The Singing Pass 22k trail run begins on Whistler Mountain from either the Roundhouse Lodge or from the top of the Peak Chair. You can take a couple different routes and both are spectacular. Though you have to buy a summer sightseeing lift pass to access this one, the cost is well worth it. You ride in luxury up to the top of Whistler then run along ridges and valleys with constantly amazing views. You make your way along Musical Bumps which are the names of several mini mountains that extend from Whistler. Oboe, Flute, etc. This makes for a very challenging trail as you are constantly either descending, steeply into a valley or running uphill quickly. Mercifully, the gondola ride up avoided much of the elevation to start with, however you also have to deal with the relentless 12k, almost straight downhill slog to reach the village. This is very tough on the knees and feet, so if you have problems with these, beware. The difficultly of this amazing 22k running route is easily overshadowed by the amazing views you get. Distant glaciers, waterfalls, meadows, Lord of the Rings looking valleys. Much of the trail is just amazing. If you are tough enough, the route can be run in reverse for free. By starting at the Singing Pass trailhead in Whistler Village you can make that 12k, gradual uphill run and then take in the astonishingly beautiful next 12k and ride the gondola down for free. Unfortunately dogs are not allowed on this trail as Singing Pass is in Garibaldi Park. Also, the gondola is open seasonally and may not be open when you want to go. Snow covers the trail usually from November to June every year.
Why should you run the Singing Pass 22k?
Singing Pass is an all-round spectacular trail run.

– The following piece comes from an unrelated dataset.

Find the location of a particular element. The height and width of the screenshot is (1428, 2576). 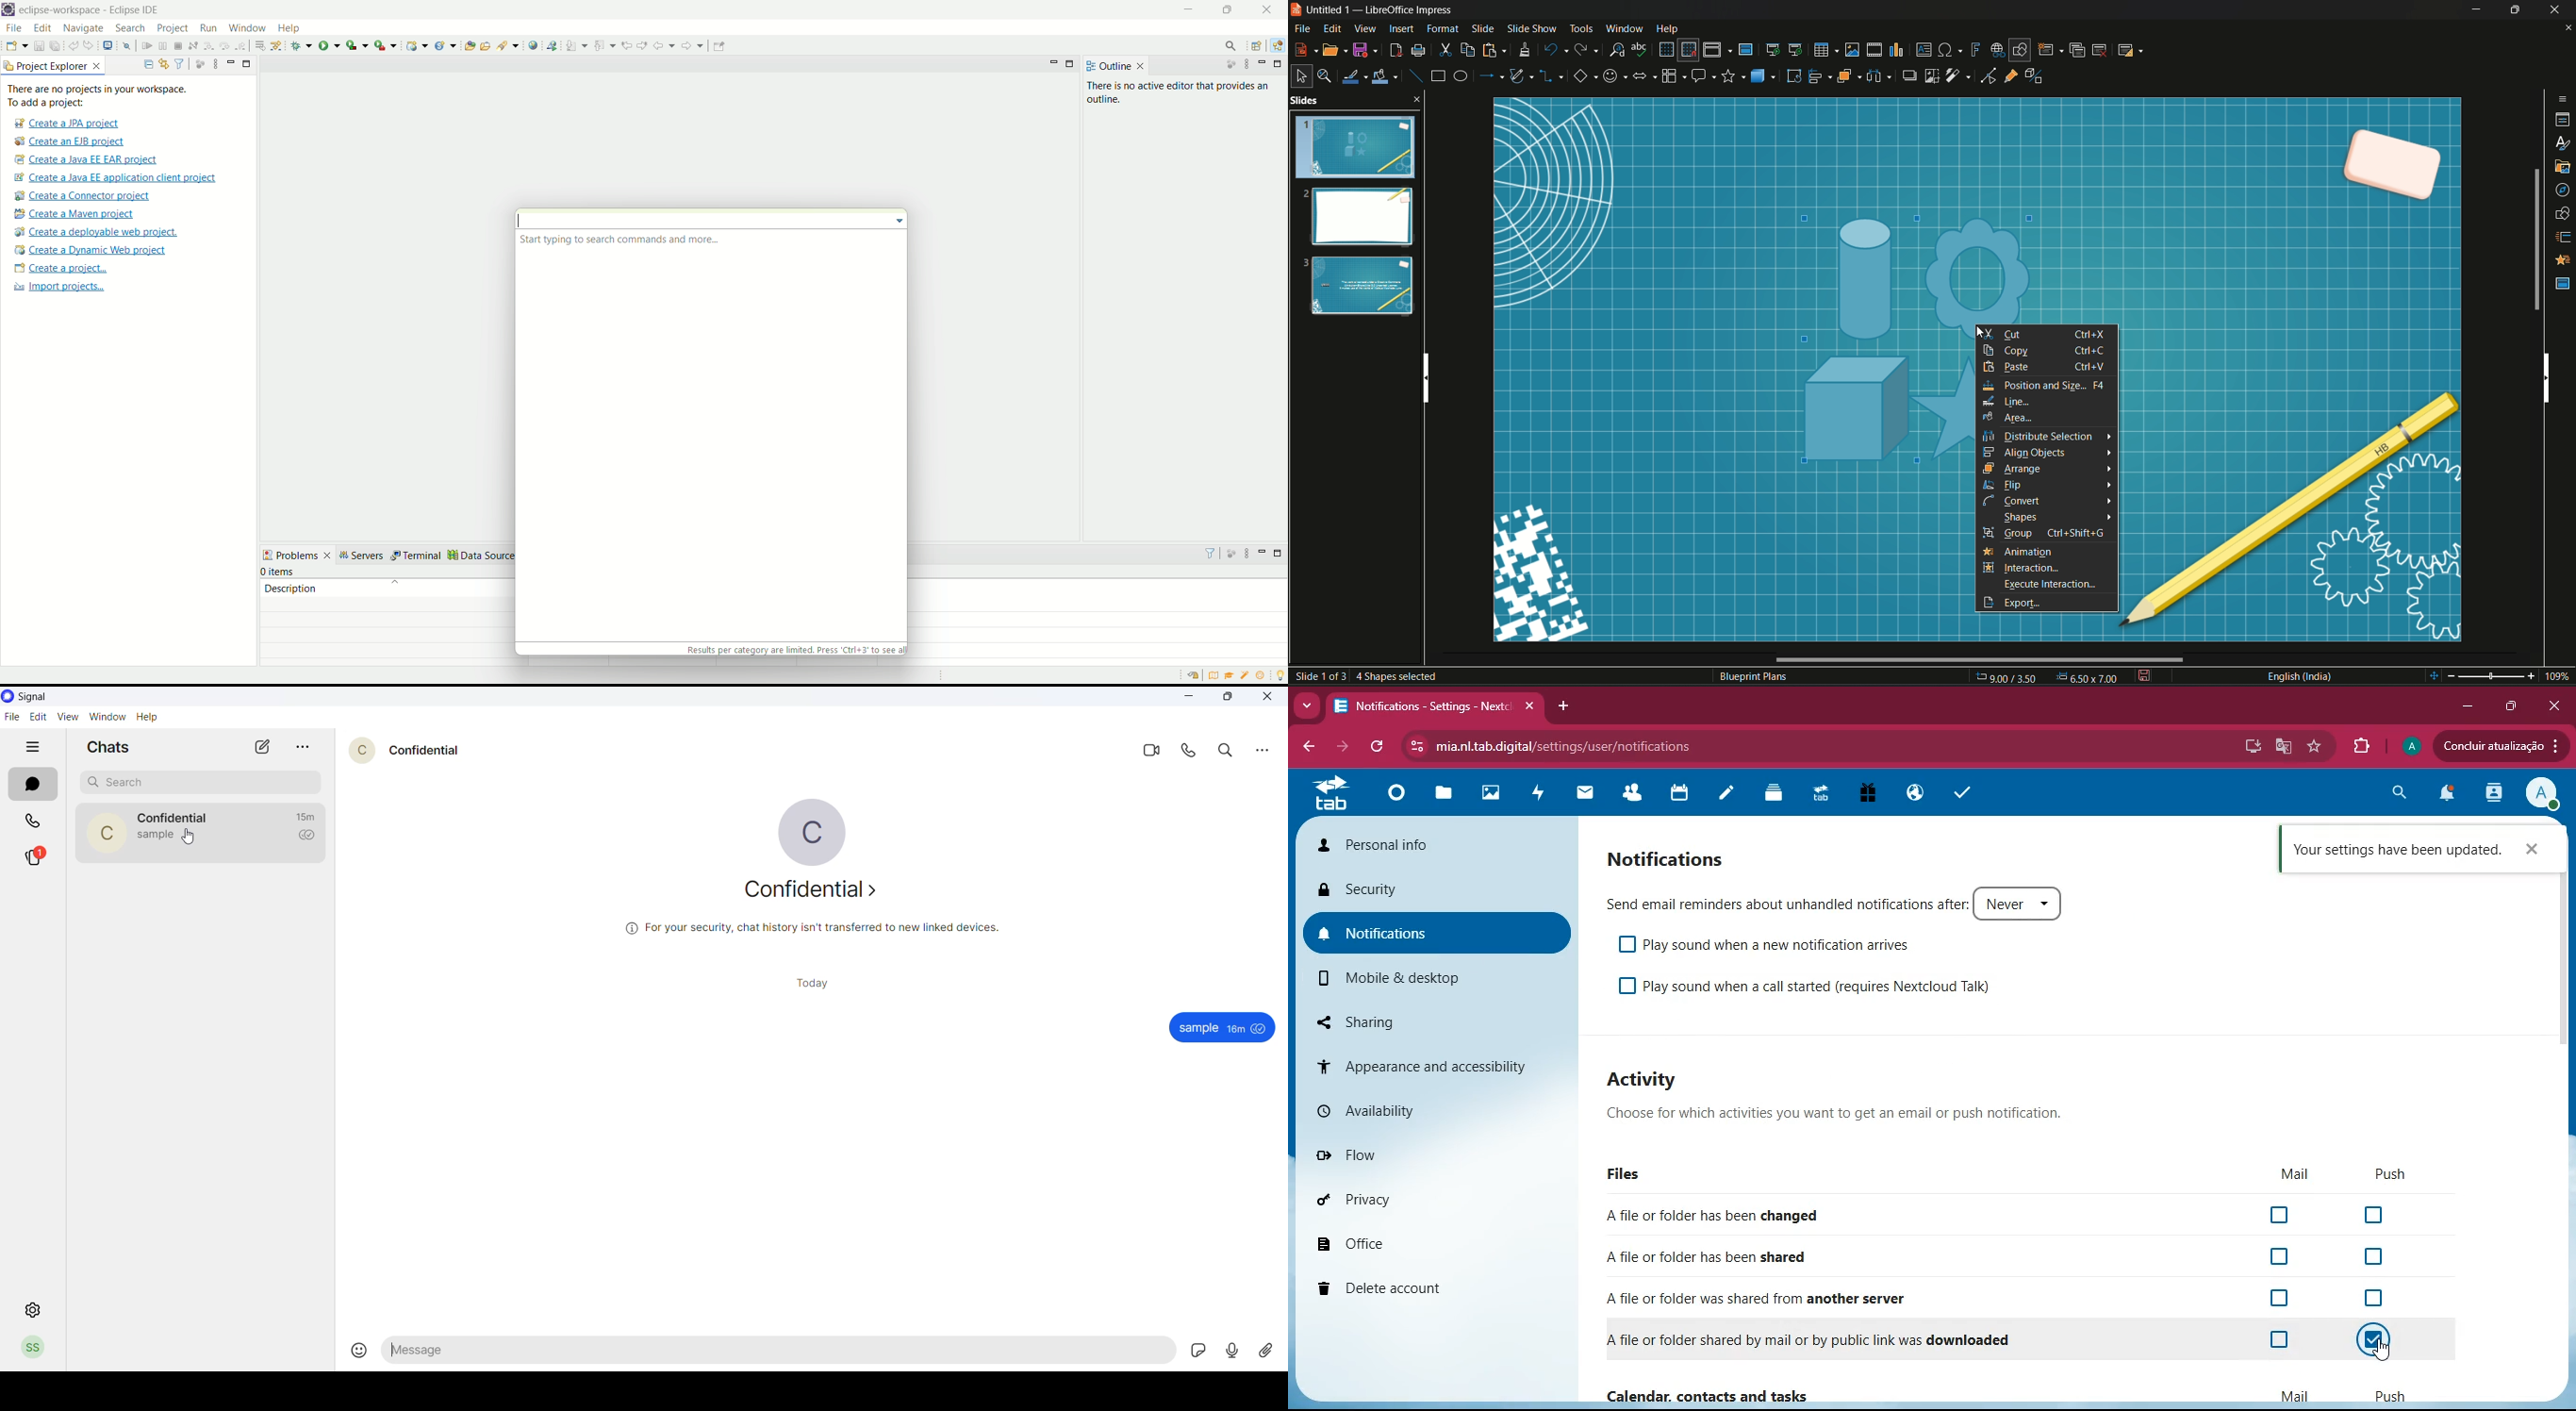

focus on active task is located at coordinates (1230, 554).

Challenging and amazingly beautiful. Beginning at the Roundhouse and running out via Singing Pass makes the monster 22k run and little less daunting as you are descending for much of the last 12k.

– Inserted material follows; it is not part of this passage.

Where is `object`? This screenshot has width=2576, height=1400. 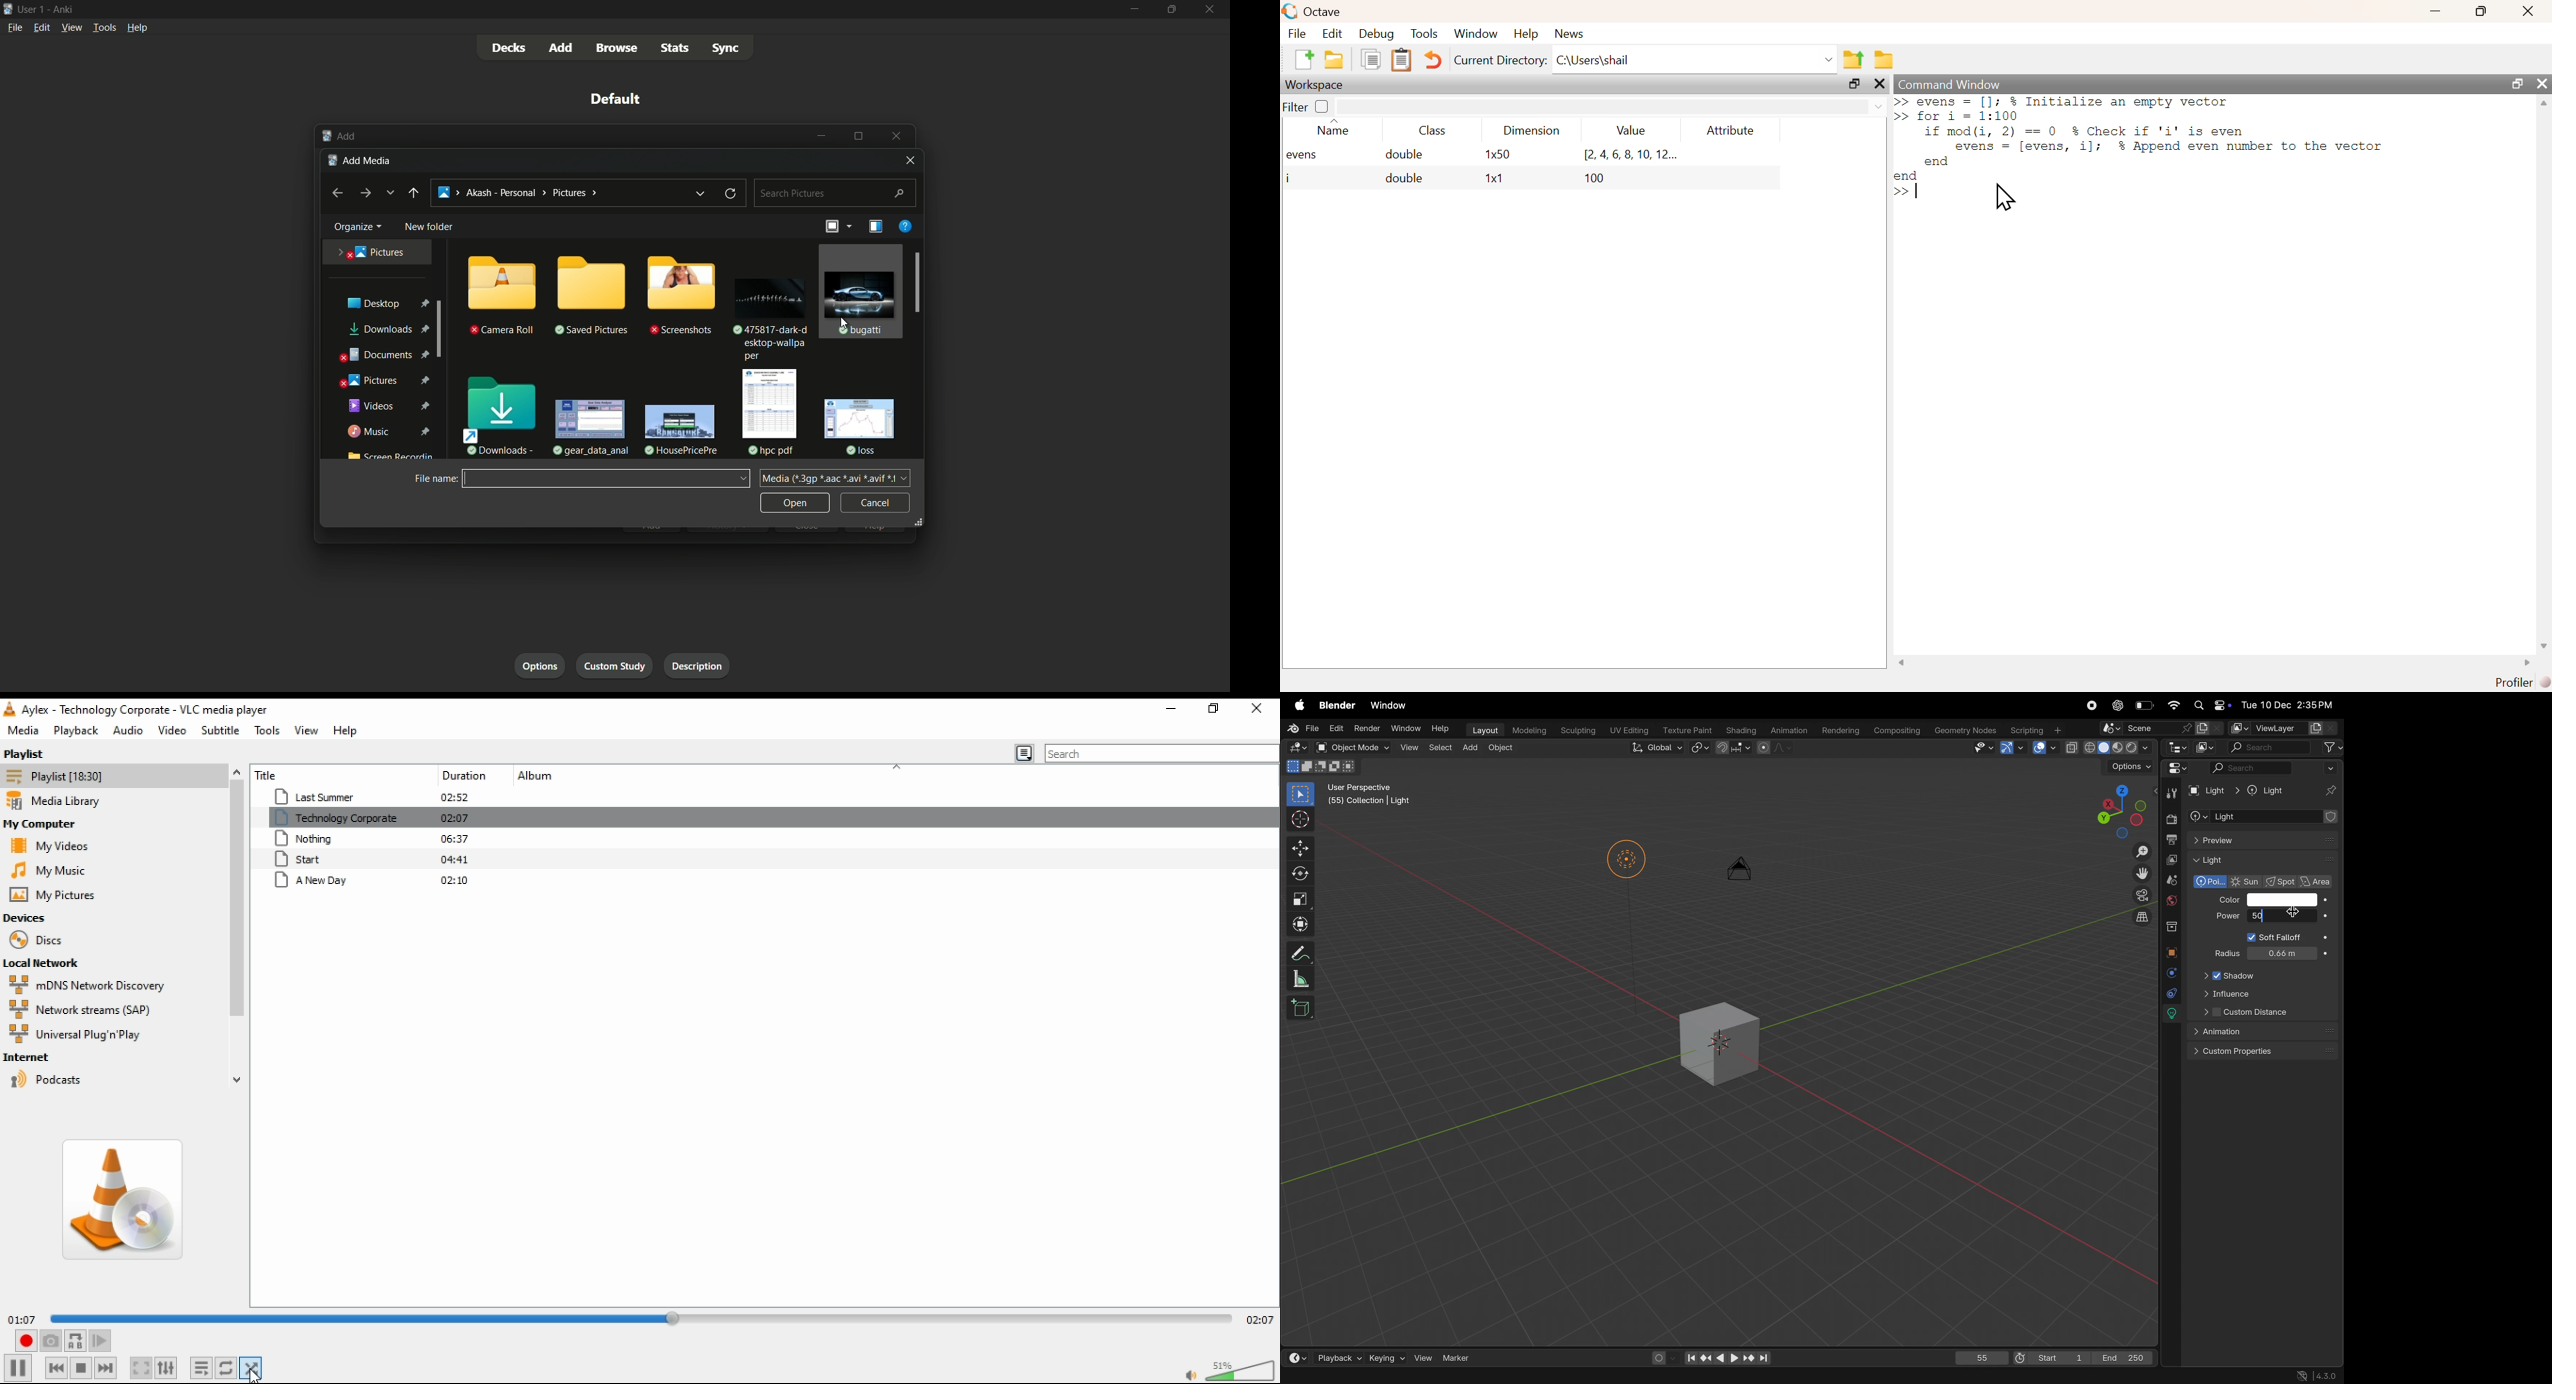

The Rubble Creek Classic is a yearly trail run that takes place every year in September. This incredible run begins at the Cheakamus Lake trailhead and finishes at the Garibaldi Lake trailhead at Rubble Creek. This phenomenal run takes you along the beautiful Cheakamus Lake trail then steeply up to Helm Creek, then past Black Tusk and Panorama Ridge, through Taylor Meadows and then descends quickly to Rubble Creek. The distance is 25k and the linear route ensures that you don't run the same section twice making this run incredible. You of course need some pre-planning and a car at both ends. Also, the short summer season makes it only feasible between July and October as the snow in Garibaldi Park is considerable. There are excellent sign posts along the way directing you within Garibaldi Park. So, at first you need to follow the signs for Helm Creek, then at Helm Creek aim for Black Tusk or Garibaldi Lake. Once you near the Black Tusk area you will see signs indicate Taylor Meadows and the Rubble Creek trailhead. So as long as you know this you should be fine finding your way without a map. The trails are well worn and marked, and this area is very popular in the summer.
Why should you run the Rubble Creek Classic 25k?
Amazingly challenging and varied. The amazing things you will see in such a short amount of time. The race record is one hour, fifty minutes, 51 seconds.